4) Just because one person you love died, it doesn’t mean everyone else you love will die soon too.
After my dad died, I became fixated on everyone else I love dying. I feared the old superstition that death comes in threes. I called my mom every day to make sure she was still alive, and I almost lost myself in the helplessness and fear of potentially losing my mom, sisters, boyfriend and everyone else I love. When you’re highly sensitive, deep pain can often turn into deep fear of a similar event happening again. Our highly sensitive brains and our rich imaginations have developed to consider possible outcomes. Recognizing that this is a part of the emotional and mental processing for many who are highly sensitive can ease your fears and help you move through it without succumbing to it.

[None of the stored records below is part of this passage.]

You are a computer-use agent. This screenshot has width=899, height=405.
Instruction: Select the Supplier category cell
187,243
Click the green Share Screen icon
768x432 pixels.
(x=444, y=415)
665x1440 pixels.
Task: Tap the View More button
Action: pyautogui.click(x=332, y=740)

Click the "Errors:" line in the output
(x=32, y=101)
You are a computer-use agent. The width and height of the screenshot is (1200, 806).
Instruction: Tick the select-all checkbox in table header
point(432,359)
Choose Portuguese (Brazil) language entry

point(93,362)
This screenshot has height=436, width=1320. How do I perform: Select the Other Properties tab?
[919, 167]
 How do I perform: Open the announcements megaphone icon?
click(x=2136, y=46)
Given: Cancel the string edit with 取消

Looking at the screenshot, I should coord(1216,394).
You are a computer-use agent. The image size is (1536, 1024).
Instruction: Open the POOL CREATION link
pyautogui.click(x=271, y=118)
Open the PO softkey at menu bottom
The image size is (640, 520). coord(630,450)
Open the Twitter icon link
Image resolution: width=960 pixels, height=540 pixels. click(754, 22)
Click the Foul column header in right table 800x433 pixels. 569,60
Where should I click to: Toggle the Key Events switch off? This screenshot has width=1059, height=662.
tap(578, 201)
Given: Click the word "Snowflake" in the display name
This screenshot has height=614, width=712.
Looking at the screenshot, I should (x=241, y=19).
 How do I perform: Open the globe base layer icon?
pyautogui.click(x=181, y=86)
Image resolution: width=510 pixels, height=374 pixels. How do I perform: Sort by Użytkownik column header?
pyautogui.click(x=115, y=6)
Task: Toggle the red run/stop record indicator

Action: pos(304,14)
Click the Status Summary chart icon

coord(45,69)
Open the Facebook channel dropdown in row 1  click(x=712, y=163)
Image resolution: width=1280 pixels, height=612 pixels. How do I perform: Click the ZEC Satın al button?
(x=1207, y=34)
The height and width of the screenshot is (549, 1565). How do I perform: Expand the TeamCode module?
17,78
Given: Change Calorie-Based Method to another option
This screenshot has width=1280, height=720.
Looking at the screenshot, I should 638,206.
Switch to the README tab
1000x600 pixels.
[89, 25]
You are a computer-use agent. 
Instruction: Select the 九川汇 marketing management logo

5) You’re not only dealing with your own pain, you’re susceptible to everyone else’s too.
Empaths and Highly Sensitive People take on the emotions of others. Sometimes it’s hard for us to distinguish between our own feelings and someone else’s. My boyfriend stubs his toe outside in the yard and suddenly I feel a stabbing pain in my big toe, even though I’m reading in bed and can’t see or hear him. When death sweeps through a family, your usual protective guard is down and you’re suddenly overwhelmed by a vast mixture of emotions. It’s hard to sort out what emotions are yours and what emotions you’re taking in from others, so don’t even try. Allow yourself to feel everything without judgment, criticism or filtering. It doesn’t matter whose emotion it is, what matters is that you let it flow through so it can be released.
6) The right time to move on is when YOU move on.
No sooner, no later. Highly Sensitive People generally take longer to grieve than others. It’s just the way we’re neurologically hard-wired. Don’t let others tell you when you should move on or that you should’ve gotten over it by now. We all heal at a different pace and pain affects each of us in varying degrees. Allow yourself the time YOU need to move through it.